EXERCISE BRIEF:
Please return each record exactly as it stands.

(DATA PROVIDED Opens)

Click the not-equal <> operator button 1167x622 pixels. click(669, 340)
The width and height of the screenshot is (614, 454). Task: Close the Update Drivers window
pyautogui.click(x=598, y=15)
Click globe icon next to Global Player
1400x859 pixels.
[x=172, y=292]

(DATA PROVIDED Closes)

TASK OUTPUT:
Click the not-equal <> operator button 1167x622 pixels. click(669, 340)
The width and height of the screenshot is (614, 454). Task: Close the Update Drivers window
pyautogui.click(x=598, y=15)
Click globe icon next to Global Player
1400x859 pixels.
[x=172, y=292]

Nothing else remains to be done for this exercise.